Das Jahrhundert-Ereignis
im Jahre 1918

 

In der Rubrik «Wissen» erschien in der NZZ am Sonntag vom 7. Januar 2018 ein hoch interessanter Beitrag über die Spanische Grippe, die vor rund 100 Jahren weltweit schätzungsweise 80-100 Mio. Menschenleben forderte. Allein in der Schweiz starben im Jahre 1918 wegen dieser furchtbaren Seuche 25’000 Personen. In Liechtenstein – so sagen unbestätigte mündliche Überlieferungen – seien es an die 100 Menschen gewesen. Am häufigsten betroffen seien junge, kräftige Männer im Alter von 20-40 Jahren gewesen.

Sonderbarerweise ist von der Spanischen Grippe so viel wie nichts bekannt. Wer – so schreibt Patrick Imhasly im besagten NZZ-Beitrag- ans 20. Jahrhundert denkt, denkt in erster Linie an die zwei Weltkriege, an faschistische Diktaturen und an den Aufstieg und Fall des Ostblocks. An die «Vergessene Katastrophe», so beschreibt Imhasly die Spanische Grippe, „erinnert sich niemand mehr.“

Tragödie des 20. Jahrhunderts

Dabei sei sie die Tragödie des Jahrhunderts gewesen, heute fast genau 100 Jahre später, ist sie aus dem kollektiven Gedächtnis verschwunden.

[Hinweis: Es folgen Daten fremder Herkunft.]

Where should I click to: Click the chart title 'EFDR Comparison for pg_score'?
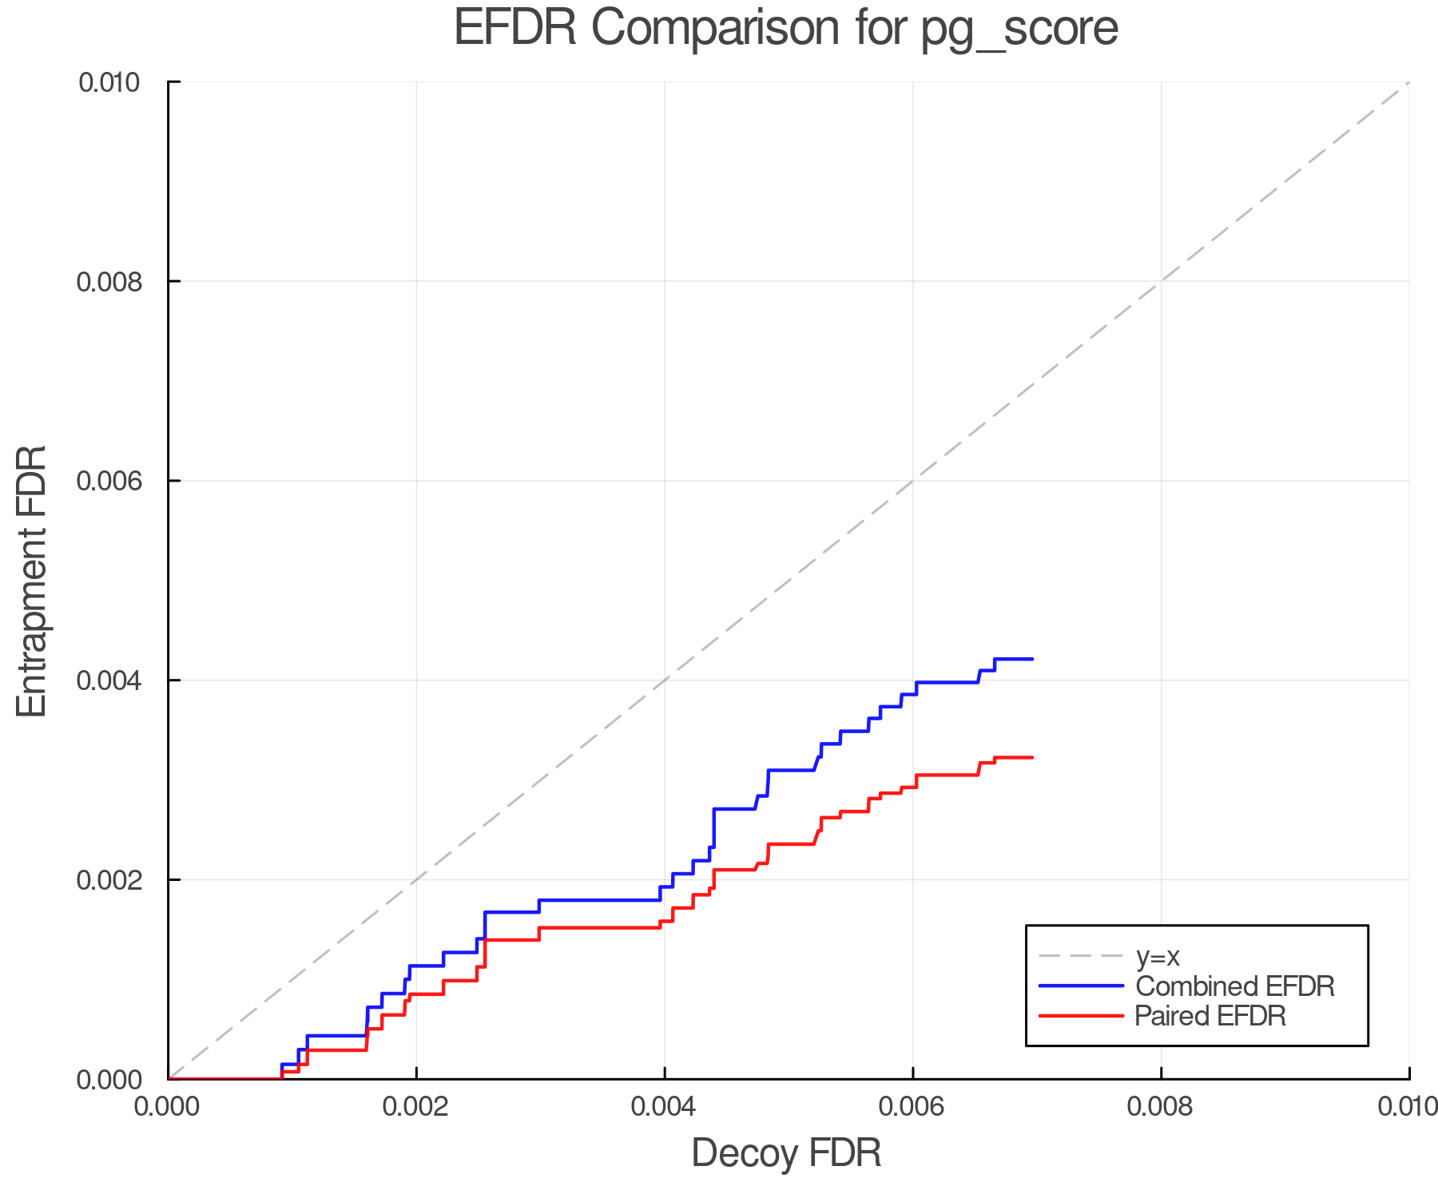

Während die Pest im Mittelalter auf Europa, Asien und Nordamerika beschränkt geblieben sei, verlief die Influenza-Pandemie wahrlich global, schreibt Patrick Imhasly. Die Spanische Grippe forderte je nach Schätzung weltweit 50 bis 100 Millionen Tote. Damit fielen ihr vielleicht sogar mehr Menschen zum Opfer als dem Ersten und dem Zweiten Weltkrieg zusammen.

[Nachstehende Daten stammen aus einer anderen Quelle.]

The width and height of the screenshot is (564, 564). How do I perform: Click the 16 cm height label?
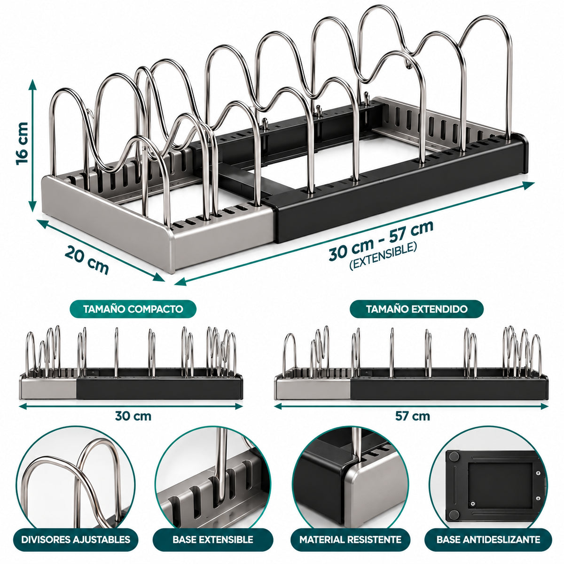[22, 144]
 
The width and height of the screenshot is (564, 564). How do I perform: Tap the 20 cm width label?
[86, 260]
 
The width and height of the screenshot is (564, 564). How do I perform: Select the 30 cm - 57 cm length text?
[381, 240]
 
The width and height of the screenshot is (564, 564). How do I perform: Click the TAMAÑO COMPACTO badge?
[133, 309]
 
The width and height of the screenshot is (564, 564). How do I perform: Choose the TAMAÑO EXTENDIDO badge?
[416, 309]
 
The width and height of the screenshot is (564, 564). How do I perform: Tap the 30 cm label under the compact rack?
[133, 416]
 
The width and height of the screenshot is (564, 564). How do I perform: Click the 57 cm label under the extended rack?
[412, 416]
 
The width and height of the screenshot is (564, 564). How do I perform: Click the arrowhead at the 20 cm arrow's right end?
[159, 277]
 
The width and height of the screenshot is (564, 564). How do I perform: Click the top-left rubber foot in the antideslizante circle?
[454, 456]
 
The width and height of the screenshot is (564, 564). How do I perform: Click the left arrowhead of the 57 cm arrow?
[278, 406]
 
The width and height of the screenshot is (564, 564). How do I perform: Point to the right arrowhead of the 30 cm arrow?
[239, 406]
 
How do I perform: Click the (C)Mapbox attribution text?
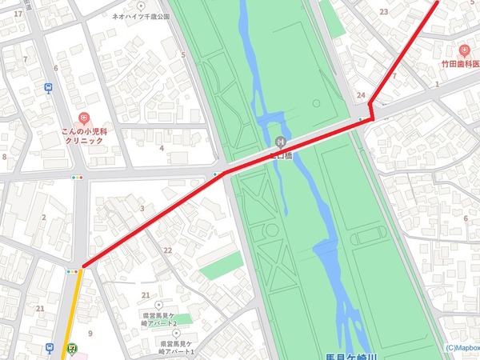[x=462, y=348]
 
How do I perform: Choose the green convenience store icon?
[x=73, y=349]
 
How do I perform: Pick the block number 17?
[x=18, y=14]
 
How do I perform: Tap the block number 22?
[x=168, y=250]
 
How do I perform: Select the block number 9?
[x=90, y=333]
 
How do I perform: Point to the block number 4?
[x=162, y=147]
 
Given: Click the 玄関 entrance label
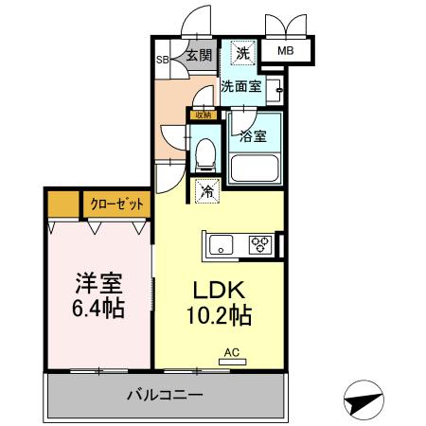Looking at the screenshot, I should coord(198,54).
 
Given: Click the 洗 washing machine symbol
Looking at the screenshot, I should coord(243,54).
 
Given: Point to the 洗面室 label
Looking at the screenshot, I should coord(240,86).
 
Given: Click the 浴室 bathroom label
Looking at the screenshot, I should coord(253,135).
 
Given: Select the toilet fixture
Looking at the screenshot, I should coord(206,155).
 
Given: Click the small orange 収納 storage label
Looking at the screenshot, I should coord(201,115).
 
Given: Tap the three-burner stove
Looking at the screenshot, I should coord(259,244).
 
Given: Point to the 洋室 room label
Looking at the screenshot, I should coord(99,283).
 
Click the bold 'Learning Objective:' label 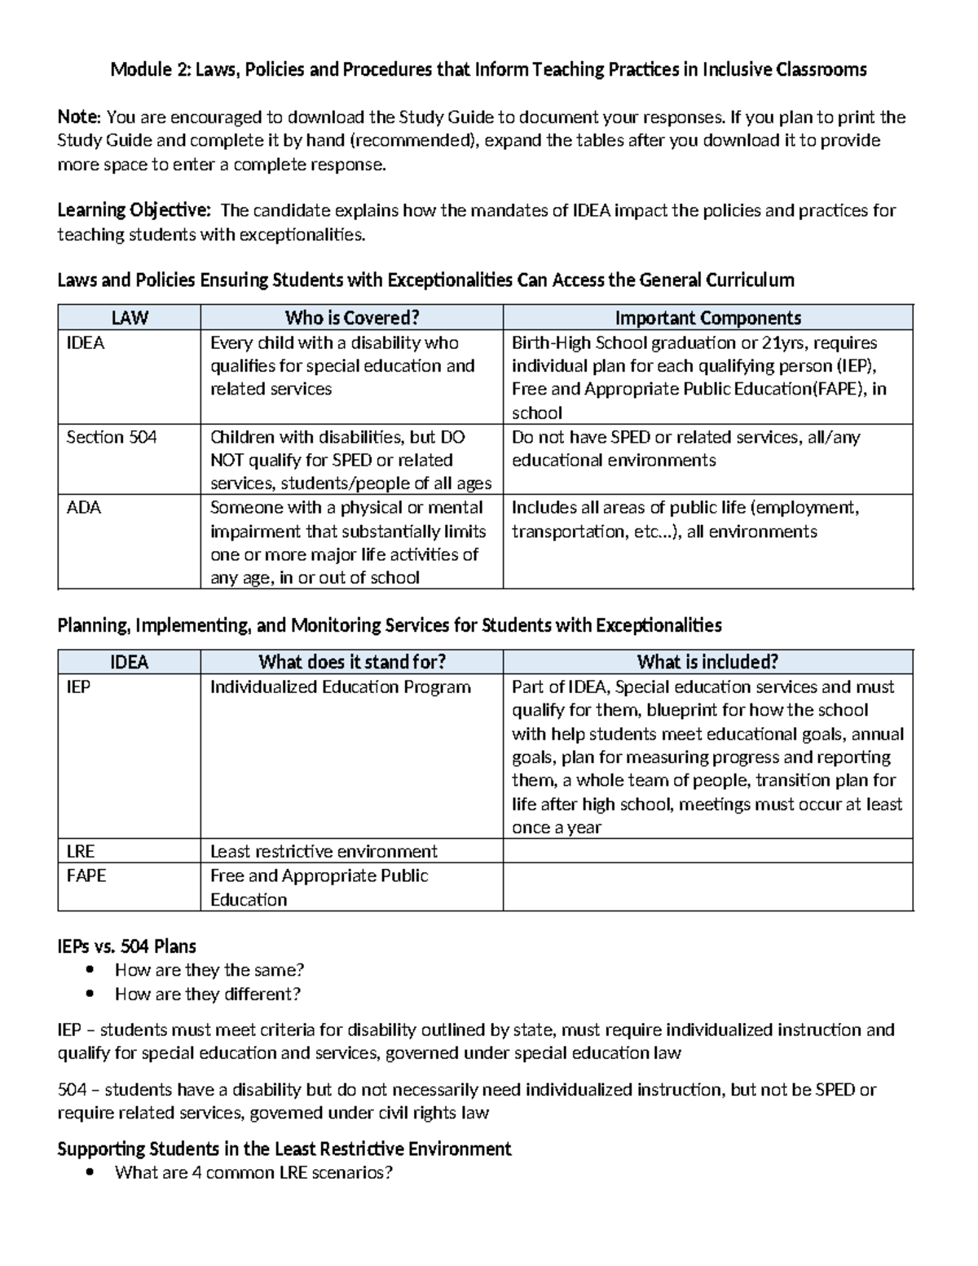point(134,210)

Wie blieb die Geschichtsschreibung? 

Und doch habe die Spanische Grippe kaum Spuren in der Geschichtsschreibung hinterlassen. Wer in Schweizer Geschichtsbüchern nach Informationen über die Spanische Grippe sucht (dasselbe gilt auch für Liechtenstein), wird überraschend wenig oder gar nichts finden. Wenn überhaupt, dann nur im Zusammenhang mit dem Schweizer Militär, hält der Historiker Armin Rusterholz 2006 in seiner Studie über die Grippe-Epidemie in der Schweizer Armee fest.

Andere Historiker wie Christian Sonderegger und Andreas Tscherrig haben festgestellt, dass die Spanische Grippe «nicht nur in der  Geschichtswissenschaft kaum über ein  Mauerblümchendasein hinausgekommen ist“, sie habe sich auch nicht ins kollektive Bewusstsein der Menschen in der Schweiz eingebrannt. «Es werden keine Feiertage begangen, die die Erinnerung an die vielen Opfer hochhalten.» Und Wehrmannsdenkmäler gedenken zwar auch der Grippetoten, aber nur jener, die 1918 als Soldaten im Dienst waren.

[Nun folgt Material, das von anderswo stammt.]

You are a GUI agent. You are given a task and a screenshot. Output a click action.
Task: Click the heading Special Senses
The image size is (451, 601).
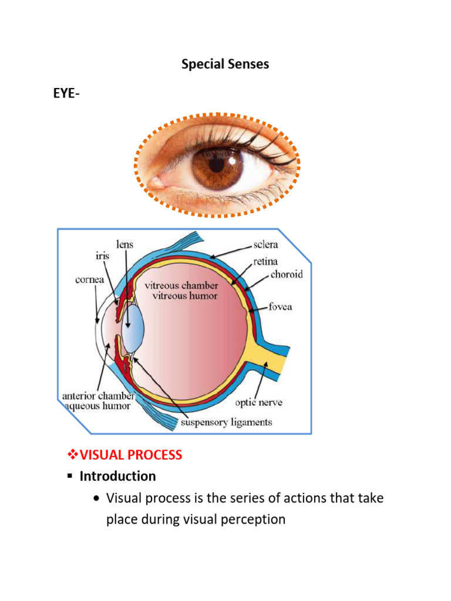225,65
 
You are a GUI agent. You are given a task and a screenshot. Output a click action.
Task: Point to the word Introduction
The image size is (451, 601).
117,476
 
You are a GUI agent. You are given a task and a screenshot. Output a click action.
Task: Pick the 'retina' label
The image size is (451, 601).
265,261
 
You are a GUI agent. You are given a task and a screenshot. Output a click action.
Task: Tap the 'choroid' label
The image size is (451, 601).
287,275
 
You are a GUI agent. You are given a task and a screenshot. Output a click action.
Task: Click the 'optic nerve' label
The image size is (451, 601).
258,403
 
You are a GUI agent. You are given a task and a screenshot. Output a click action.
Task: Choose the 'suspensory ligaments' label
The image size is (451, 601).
227,422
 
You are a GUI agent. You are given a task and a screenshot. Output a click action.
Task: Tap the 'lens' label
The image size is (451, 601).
124,244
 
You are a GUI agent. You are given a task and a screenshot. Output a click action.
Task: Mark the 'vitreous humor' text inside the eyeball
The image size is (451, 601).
185,296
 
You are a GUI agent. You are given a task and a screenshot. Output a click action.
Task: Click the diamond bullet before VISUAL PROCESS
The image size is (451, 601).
73,455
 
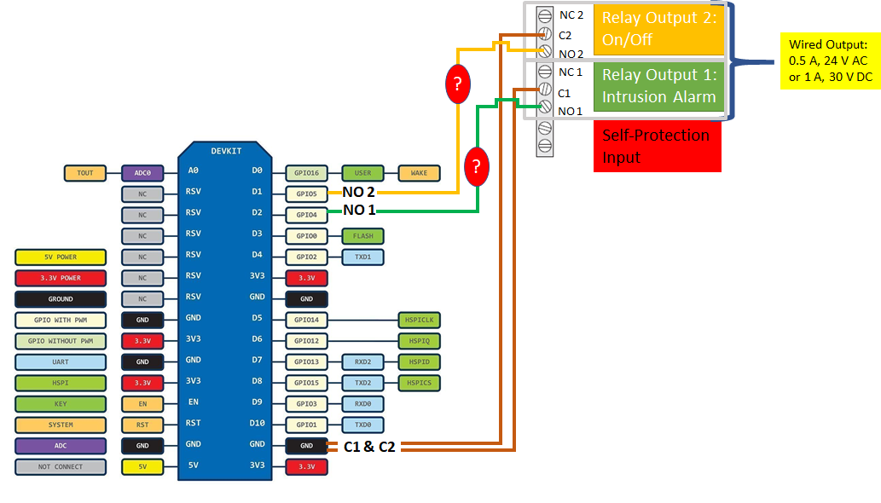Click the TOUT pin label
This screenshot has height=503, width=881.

Die Spanische Grippe hatte in der Schweiz weitreichende epidemiologische, politische und gesellschaftliche Folgen, von denen man viel zu wenig weiss, schreiben die Historiker Sonderegger und Tscherrig.

Und stellen die Fragen: Warum ist das so? Weshalb hat sich keine Erinnerungskultur an dieses Jahrhundert-Ereignis etabliert?

«Oft mussten wir in die Apotheke springen, um schnell wieder eine Sauerstoffbombe zu holen für den langsam erstickenden Erreger. Etwas so Entsetzliches habe ich nie gesehen. Steif lag er in seinem Bette, hatte den Mund unnatürlich weit aufgerissen, purpurrote Wangen und eine schweissbedeckte Stirne»: So schilderte der Kantonsschüler Eduard  Seiler im November 1918 in seinem Tagebuch, wie er in der Stadt Zürich Soldaten pflegte, die an der Spanischen Grippe erkrankt waren.

Die alljährlich wiederkehrende Grippe war den Menschen vertraut, ohne dass sie damals wussten, dass ein Virus dafür verantwortlich war. Doch 1918 sei alles anders gewesen, so im NZZ-Bericht vom 7. Januar 2018. Die Grippe habe die Schweiz und auch unser kleines Land mit nie gekannter Heftigkeit erfasst. Nachdem die Spanische Grippe vermutlich durch US-Soldaten im Frühjahr 1918 nach Europa eingeschleppt worden war, sei die Seuche Ende Juni, Anfang Juli auch in der Schweiz ausgebrochen. Die Grippe kam in zwei Wellen über die Westschweizer Kantone, erfasste das Mittelland, die Ostschweiz, Vorarlberg, usw. sowie auch unser kleines Land.